Bug 1238212 - Migration failed if use spice client to connect guest
Summary: Migration failed if use spice client to connect guest
Keywords:
Status: CLOSED ERRATA
Alias: None
Product: Fedora
Classification: Fedora
Component: spice
Version: rawhide
Hardware: Unspecified
OS: Unspecified
high
high
Target Milestone: ---
Assignee: Christophe Fergeau
QA Contact: Fedora Extras Quality Assurance
URL:
Whiteboard:
Depends On:
Blocks:
TreeView+ depends on / blocked
 
Reported: 2015-07-01 12:15 UTC by David Jaša
Modified: 2015-07-13 19:18 UTC (History)
2 users (show)

Fixed In Version: spice-0.12.5-6.fc22
Clone Of: 1035184
Environment:
Last Closed: 2015-07-13 19:18:50 UTC
Type: Bug
Embargoed:


Attachments (Terms of Use)

Description David Jaša 2015-07-01 12:15:30 UTC
The patch for this bug weren't included in F22:
version: spice-server-0.12.5-5.fc22.x86_64
patch: http://lists.freedesktop.org/archives/spice-devel/2014-February/016217.html

current status - patch above is not applied:

# grep -A 15 '^    state->read_filter.discard_all = FALSE;' /usr/src/debug/spice-0.12.5/server/reds.c ; echo "--" ; grep -A 8 '^                spice_warning("failed to add client to agent");' /usr/src/debug/spice-0.12.5/server/reds.c ; echo "--" ; grep -A 6 '^        spice_warning("failed to create device state for %s", char_device->subtype);' /usr/src/debug/spice-0.12.5/server/reds.c
    state->read_filter.discard_all = FALSE;
    reds->agent_state.plug_generation++;

    if (reds->agent_state.mig_data) {
        spice_assert(reds->agent_state.plug_generation == 1);
        reds_agent_state_restore(reds->agent_state.mig_data);
        free(reds->agent_state.mig_data);
        reds->agent_state.mig_data = NULL;
    } else if (!red_channel_waits_for_migrate_data(&reds->main_channel->base)) {
        /* we will assoicate the client with the char device, upon reds_on_main_agent_start,
         * in response to MSGC_AGENT_START */
        main_channel_push_agent_connected(reds->main_channel);
    } else {
       spice_debug("waiting for migration data");
        if (!spice_char_device_client_exists(reds->agent_state.base, reds_get_client())) {
            int client_added;
--
                spice_warning("failed to add client to agent");
                reds_disconnect();
            }

        }
    }
    return state->base;
}

--
        spice_warning("failed to create device state for %s", char_device->subtype);
        return -1;
    }
    return 0;
}

static void spice_server_char_device_remove_interface(SpiceBaseInstance *sin)
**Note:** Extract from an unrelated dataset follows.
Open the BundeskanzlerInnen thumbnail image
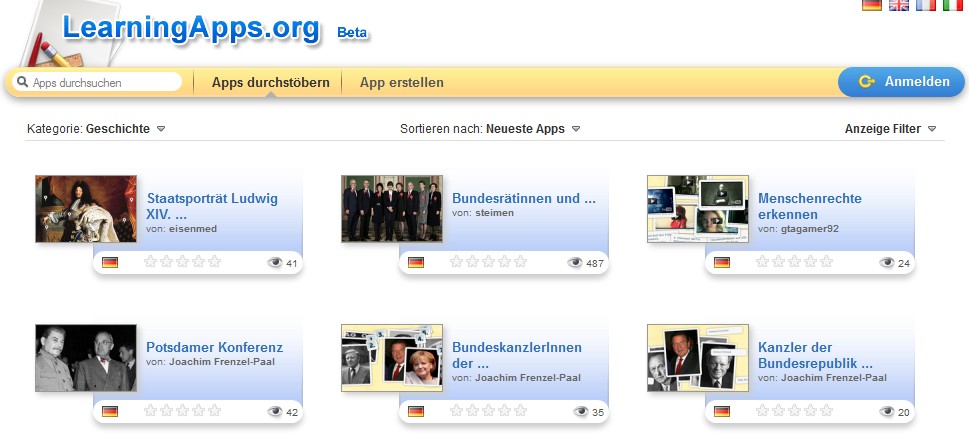 (x=392, y=358)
+++ This bug was initially created as a clone of Bug #1035184 +++

Description of problem:
Migration failed if use spice client to connect guest

Version-Release number of selected component (if applicable):
libvirt-1.1.1-13.el7.x86_64
qemu-kvm-rhev-1.5.3-19.el7.x86_64
spice-gtk3-0.20-6.el7.x86_64
spice-glib-0.20-6.el7.x86_64
spice-server-0.12.4-3.el7.x86_64

How reproducible:
always

Steps to Reproduce:
1.Prepare two host.
2.define a guest with spice on hostA and start
3.use virt-viewer open guest console.
#virt-viewer $guest
3.pre-create storage on hostB
4.do live storage migration
# virsh migrate --live rhel6 qemu+ssh://10.66.106.25/system --verbose --copy-storage-all
root.106.25's password:
Migration: [ 99 %]error: Unable to read from monitor: Connection reset by peer

if don't open spice console,migration will succeed.

Actual results:


Expected results:


Additional info:
if use qemu-kvm pkg, also get this issue,seems spice migration issue.

--- Additional comment from zhe peng on 2013-11-27 10:13:06 CET ---



--- Additional comment from zhe peng on 2013-11-27 10:13:46 CET ---



--- Additional comment from zhe peng on 2013-11-27 10:14:19 CET ---



--- Additional comment from CongDong on 2013-11-27 10:41:49 CET ---

I got the same problem when I do migration with:

# rpm -qa libvirt qemu-kvm virt-viewer 
libvirt-1.1.1-13.el7.x86_64
qemu-kvm-1.5.3-19.el7.x86_64

I do the migration with a nfs server.

1. Prepare nfs server and a spice guest image on it.
2. mount the nfs server on host A and host B with the same path.
# mount $nfs_ip/$share_path  /var/lib/libvirt/images/NFS
2. define a guest with spice on hostA and start
3. remote-viewer spice://$ip:$spice_port
4. # virsh migrate --live newwin qemu+ssh://<ip>/system --verbose 
root.6.211's password: 
Migration: [ 99 %]error: Unable to read from monitor: Connection reset by peer

--- Additional comment from Jiri Denemark on 2013-11-27 15:33:03 CET ---

The error suggests qemu on destination crashed at the end of migration. Could you attach /var/log/libvirt/qemu/rhel6.log from the destination host?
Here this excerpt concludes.